# PROBLEM DESCRIPTION:
Once you have read the entries below, write them all out again exactly.

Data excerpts
++++++++++++++++++++

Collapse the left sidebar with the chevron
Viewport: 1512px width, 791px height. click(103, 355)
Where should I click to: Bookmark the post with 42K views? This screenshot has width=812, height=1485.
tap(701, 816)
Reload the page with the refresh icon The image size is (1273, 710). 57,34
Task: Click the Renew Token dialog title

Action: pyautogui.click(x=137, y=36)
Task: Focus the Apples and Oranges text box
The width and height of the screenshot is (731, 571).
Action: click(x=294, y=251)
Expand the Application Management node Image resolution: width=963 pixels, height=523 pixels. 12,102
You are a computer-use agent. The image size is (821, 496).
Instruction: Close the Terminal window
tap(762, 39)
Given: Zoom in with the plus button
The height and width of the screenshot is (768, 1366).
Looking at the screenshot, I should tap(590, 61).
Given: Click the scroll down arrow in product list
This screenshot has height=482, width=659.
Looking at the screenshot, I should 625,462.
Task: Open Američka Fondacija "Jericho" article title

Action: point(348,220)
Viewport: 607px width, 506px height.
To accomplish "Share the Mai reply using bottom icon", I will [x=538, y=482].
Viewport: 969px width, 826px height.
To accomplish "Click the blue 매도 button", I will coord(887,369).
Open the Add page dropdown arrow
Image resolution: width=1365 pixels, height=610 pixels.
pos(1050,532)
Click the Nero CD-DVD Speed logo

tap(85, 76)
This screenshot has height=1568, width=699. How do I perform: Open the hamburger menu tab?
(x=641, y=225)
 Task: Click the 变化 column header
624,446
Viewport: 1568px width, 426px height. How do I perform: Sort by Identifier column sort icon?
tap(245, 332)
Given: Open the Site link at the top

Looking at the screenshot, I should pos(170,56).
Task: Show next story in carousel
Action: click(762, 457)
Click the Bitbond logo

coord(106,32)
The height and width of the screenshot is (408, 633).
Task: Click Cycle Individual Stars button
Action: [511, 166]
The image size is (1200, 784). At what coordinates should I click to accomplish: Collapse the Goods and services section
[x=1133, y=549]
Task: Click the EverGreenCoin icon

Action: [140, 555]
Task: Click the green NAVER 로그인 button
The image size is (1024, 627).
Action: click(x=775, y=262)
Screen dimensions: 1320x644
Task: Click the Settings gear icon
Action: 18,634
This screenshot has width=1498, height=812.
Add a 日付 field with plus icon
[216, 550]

++++++++++++++++++++

# RESULT OF THE TASK:
Collapse the left sidebar with the chevron
Viewport: 1512px width, 791px height. click(103, 355)
Where should I click to: Bookmark the post with 42K views? This screenshot has width=812, height=1485.
tap(701, 816)
Reload the page with the refresh icon The image size is (1273, 710). 57,34
Task: Click the Renew Token dialog title

Action: pyautogui.click(x=137, y=36)
Task: Focus the Apples and Oranges text box
The width and height of the screenshot is (731, 571).
Action: click(x=294, y=251)
Expand the Application Management node Image resolution: width=963 pixels, height=523 pixels. 12,102
You are a computer-use agent. The image size is (821, 496).
Instruction: Close the Terminal window
tap(762, 39)
Given: Zoom in with the plus button
The height and width of the screenshot is (768, 1366).
Looking at the screenshot, I should tap(590, 61).
Given: Click the scroll down arrow in product list
This screenshot has height=482, width=659.
Looking at the screenshot, I should 625,462.
Task: Open Američka Fondacija "Jericho" article title

Action: point(348,220)
Viewport: 607px width, 506px height.
To accomplish "Share the Mai reply using bottom icon", I will [x=538, y=482].
Viewport: 969px width, 826px height.
To accomplish "Click the blue 매도 button", I will coord(887,369).
Open the Add page dropdown arrow
Image resolution: width=1365 pixels, height=610 pixels.
pos(1050,532)
Click the Nero CD-DVD Speed logo

tap(85, 76)
This screenshot has height=1568, width=699. How do I perform: Open the hamburger menu tab?
(x=641, y=225)
 Task: Click the 变化 column header
624,446
Viewport: 1568px width, 426px height. How do I perform: Sort by Identifier column sort icon?
tap(245, 332)
Given: Open the Site link at the top

Looking at the screenshot, I should pos(170,56).
Task: Show next story in carousel
Action: click(762, 457)
Click the Bitbond logo

coord(106,32)
The height and width of the screenshot is (408, 633).
Task: Click Cycle Individual Stars button
Action: [511, 166]
The image size is (1200, 784). At what coordinates should I click to accomplish: Collapse the Goods and services section
[x=1133, y=549]
Task: Click the EverGreenCoin icon

Action: [140, 555]
Task: Click the green NAVER 로그인 button
The image size is (1024, 627).
Action: click(x=775, y=262)
Screen dimensions: 1320x644
Task: Click the Settings gear icon
Action: 18,634
This screenshot has width=1498, height=812.
Add a 日付 field with plus icon
[216, 550]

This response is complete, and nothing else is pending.